Originally published: 1986 Acquired: January 2022 Read: March 2022 |
These editions were nice hardcovers, with better art than what graces the Baen editions. You can see them on the NESFA site here, and on the Uncle Hugo's site here. I think they look nice, and they have definitive texts and extra critical apparatus, and I suspected they would look nice on a shelf together. The whole series hasn't been done, but they would match the fact that the one Vorkosigan book I do own (the sixteenth! someone got it for me as a present) is in hardcover, too. So I put them on my wish list, and my sister got me signed NESFA editions of the two Cordelia books for Christmas. Me being me, however, I had come up with my own reading order for the Vorkosigan novels that was neither chronological nor publication (more on that in a future post), and I had decided to start with The Warrior's Apprentice (second in publication order, fourth in chronology). Thus, I picked that up from Uncle Hugo's myself, and off we went!
At first I struggled with it.
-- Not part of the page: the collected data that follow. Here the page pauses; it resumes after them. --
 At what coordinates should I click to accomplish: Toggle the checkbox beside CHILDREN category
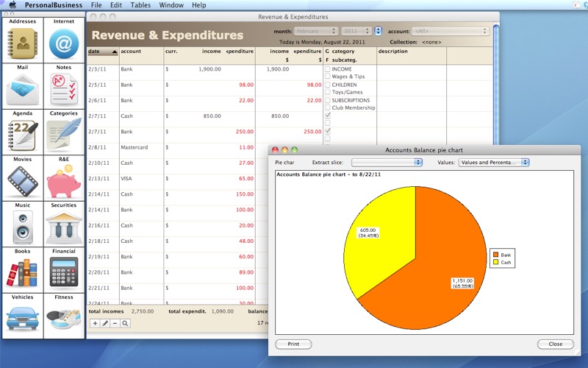[328, 85]
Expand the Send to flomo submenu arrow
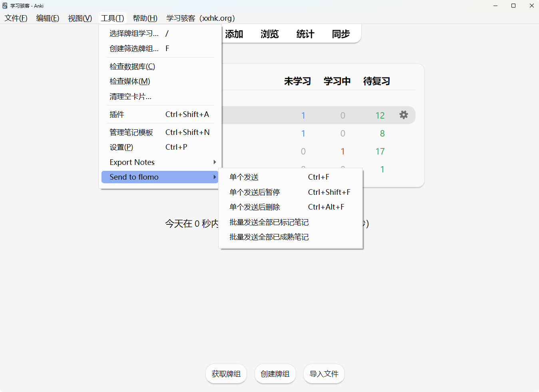Screen dimensions: 539x392 [x=215, y=177]
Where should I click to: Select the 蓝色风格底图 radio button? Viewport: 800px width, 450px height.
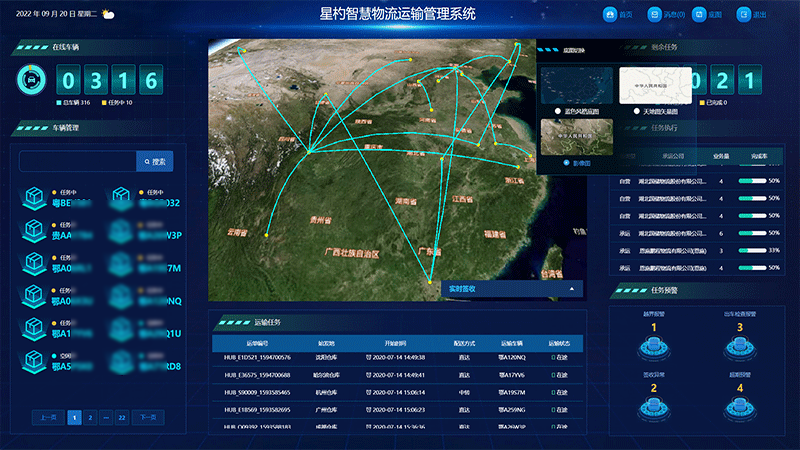pyautogui.click(x=557, y=110)
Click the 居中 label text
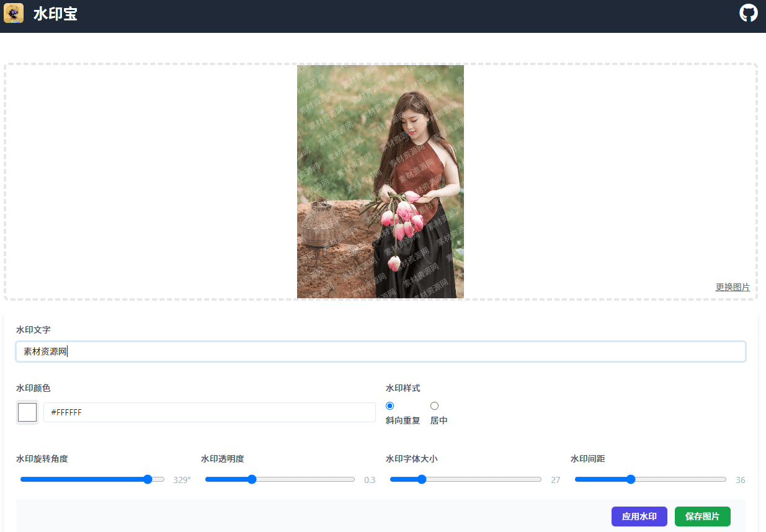Screen dimensions: 766x532 439,420
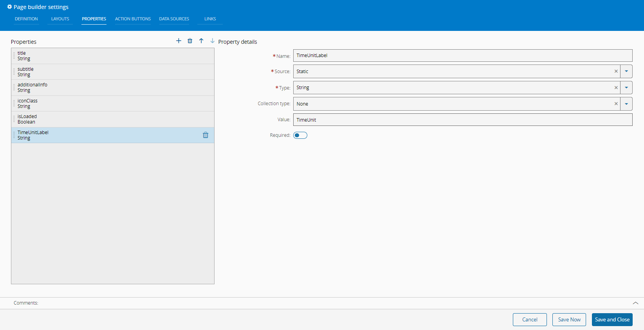Screen dimensions: 644x330
Task: Open the Source dropdown arrow
Action: click(x=626, y=72)
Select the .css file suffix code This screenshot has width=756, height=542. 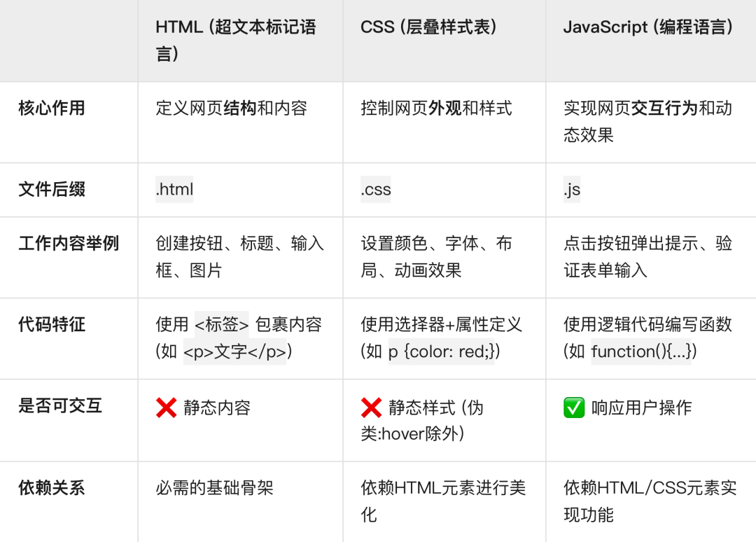[x=376, y=189]
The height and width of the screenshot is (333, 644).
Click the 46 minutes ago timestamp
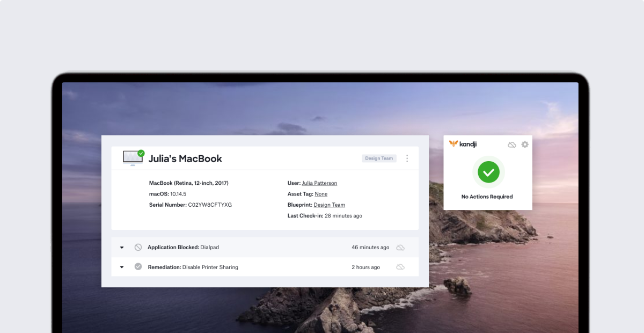[370, 248]

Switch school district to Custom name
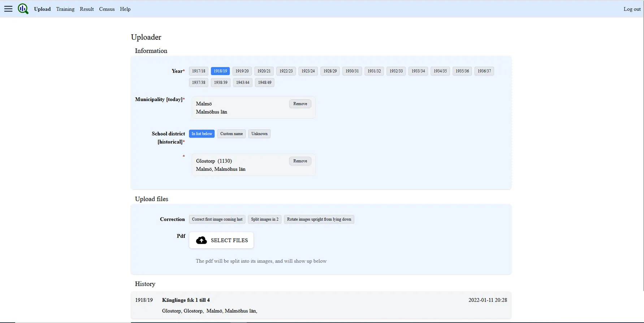click(x=231, y=134)
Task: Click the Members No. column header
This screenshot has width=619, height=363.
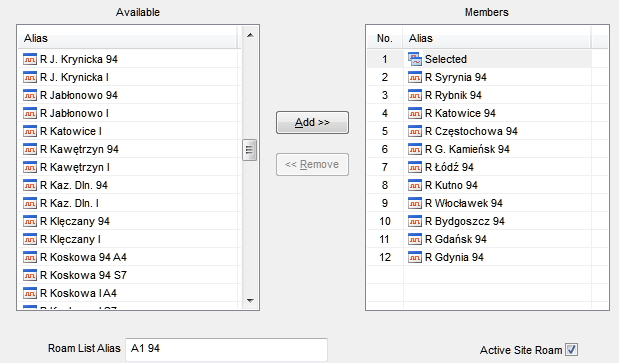Action: (385, 38)
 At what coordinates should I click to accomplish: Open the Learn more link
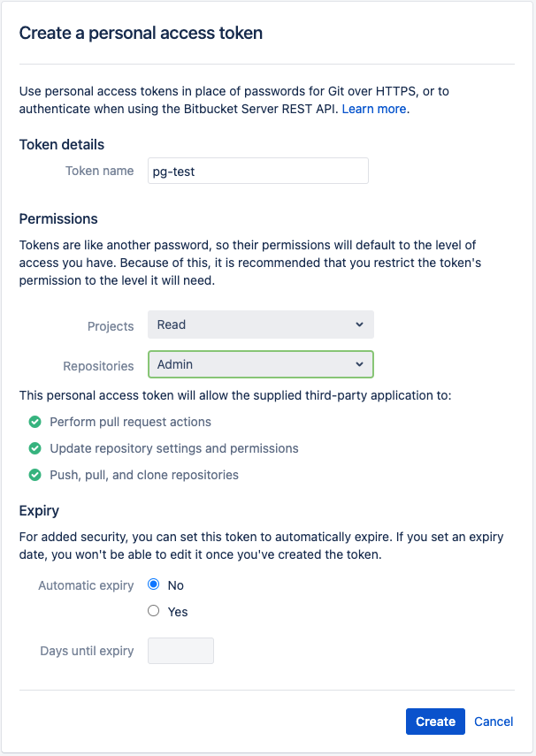point(374,109)
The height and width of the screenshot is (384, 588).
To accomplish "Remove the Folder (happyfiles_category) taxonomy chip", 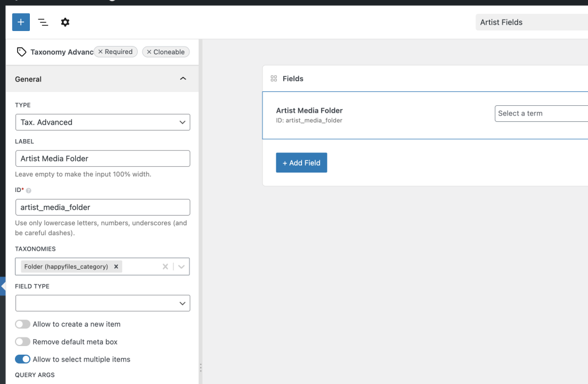I will [116, 267].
It's a bit jumpy at first. As I texted my friend when I was partway through, "Like he's failing out of school, now there's a party, now he's on Beta Colony, it wasn't clear to me what the book was actually about. But now that he is on his smuggling run with his weird crew it is super fun."
And indeed, groups of weird people who must work together to run a spaceship is basically my favorite genre of science fiction, and this is a particularly well-executed example of it. I like how Miles bluffs his way into a situation, and then is forced to escalate his bluffs again and again, and soon he supposedly runs a massive mercenary organization... and then he does run a massive mercenary organization! I loved his "inspection" of the mercenary ship he captures. Forward momentum! Miles himself is the kind of character I love, of course: logical, honorable, cunning, clueless. Basically Hornblower in space, how could I not like him?
I had some niggles, aside from the opening—a romance subplot didn't convince me too much, the stuff about a certain character felt a bit too icky but not handled sufficiently well—but on the whole this was a highly enjoyable book, one that gave me exactly what I want. I am writing this in August, when I have not yet got to my next Vorkosigan book, but I hope to do so soon!